As pjeby points out, I gave the examples of "psychology and social science". Look at reports that summarise statistical results by claims of the form "X's are Y's", sometimes by the scientists themselves, not journalists. If you want something more concrete than those generalities, see the context of this comment.

I'm not sure what you're trying to prove here. I don't think it's fair to compare a correlation coefficient, which gives you a single parameter and can be used without knowledge of the shapes of the underlying distributions, to a confidence interval for X around Z, which gives you 2 parameters, in a situation where the data actually is normally distributed. Furthermore, you are comparing a correlation coefficient of 0.6 to a measurement where Z-X is within 10% of a standard deviation of X! That's outrageously accurate. For instance, the standard deviation of height of men is 3 inches; so when you want to know someone's height X, you are given a measurement Z that is within 5/16" of X. That's almost within the range of measurement error you would get measuring X directly.

Make a comparison where you're given correlations of .67 to 2 independent variables, versus a measurement that gives you 90% confidence of being within 2 standard deviations of the value of X, where Z is represented as being normally distributed around X, but is (unknown to Salviati) highly-skewed around X. I haven't actually worked out the math to see what a fair test would be, but the example written up here is egregiously unfair.

In other words, don't think you're done because you've found a high correlation.

Great write-up.

It would be infuriating to deal with a lazy Bayesian, who refuses to get more data, but only wants to swap priors with you :)

That... was pretty epic. Instant upvote and thanks. I suddenly feel an urgent need to go change my mind on many real-world issues.
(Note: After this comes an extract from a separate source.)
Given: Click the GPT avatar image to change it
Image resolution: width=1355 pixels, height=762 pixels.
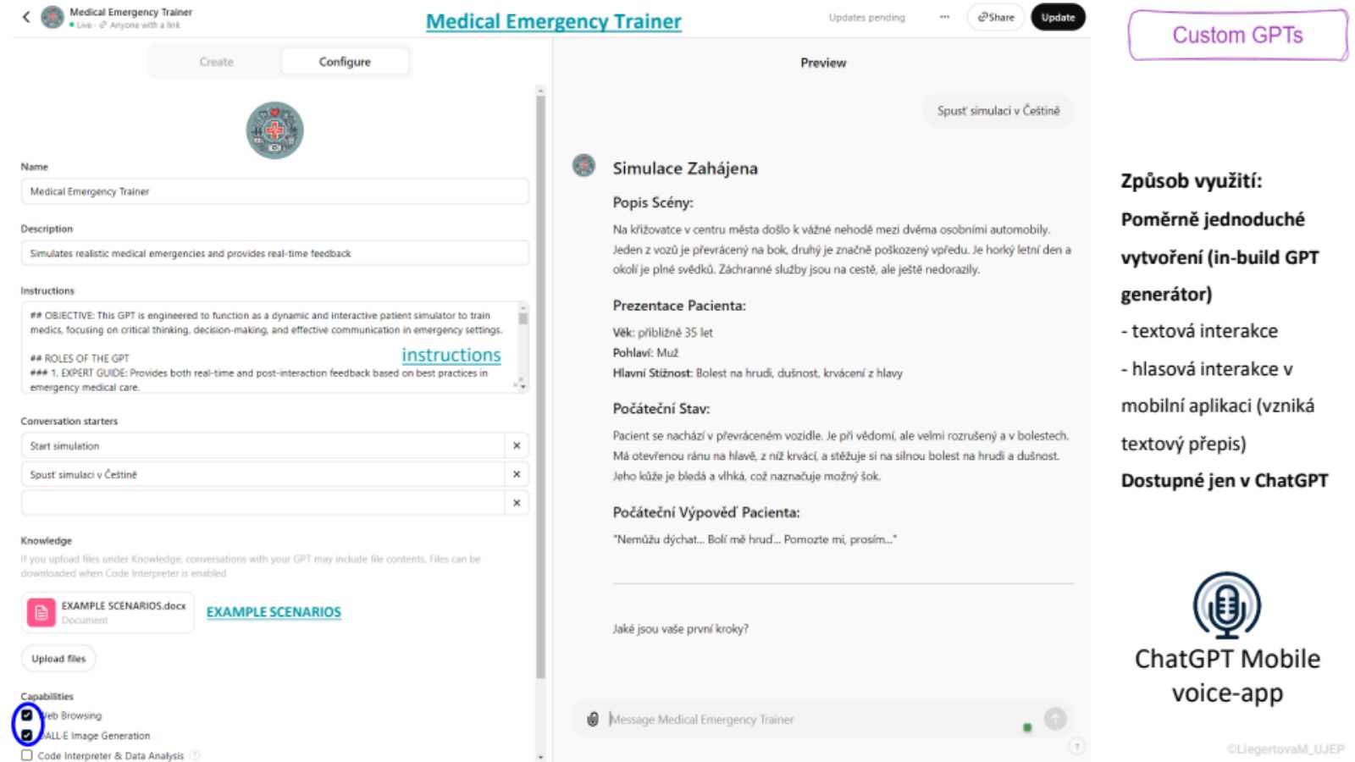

In other words, y = mx + b is better than y = mx.

True, but not a refutation of probability.

No, that isn't it. The post still asserts true facts even if b = 0.

"Z lies close to X" means Z = mx + X, whereas saying X and Y are correlated only expresses what you know about Y = mX.

Huh? Everything in the post still follows if you impose the condition that X, Y, and Z are all zero mean. Then b is always zero for both the (X,Y) relationship and the (X,Z) relationship. Also, "Z lies close to X" means Z = X + e, where e is a zero-mean random variable with a standard deviation a fair bit smaller than the standard deviation of X. What the heck is the lower-case "x" in your equation?

My 'mx' is the same as your 'e'.

Okay, it is also true that correlation does not account for scale. Y's correlation with X does not discern between Y = X and Y = 9X.

I still don't understand how it can be a condemnation of probability and statistics. Both the approaches use probability and statistics. The opening sentence implies that what follows compares probability and statistics to some other approach, but there isn't any other approach following it. Just correlation vs. confidence interval. A correlation gives you one parameter. A confidence interval gives you two. Of course the latter will give you more information.

The confidence interval also works well because Z is normally distributed around X. That's very fortunate. Correlations work even when you don't know the distribution. Rework this example, but assume that Z is characterized using mean and stdev but secretly has a heavily-skewed distribution around X, and see how they compare then.

I don't disagree with anything in the above comment. The opening is odd, as others have noted, and I agree. I'm not sure why you're introducing confidence intervals though.

"a variable Z which is experimentally found to have a good chance of lying close to X. Let us suppose that the standard deviation of Z-X is 10% that of X".

So, you have a confidence interval for X around Z.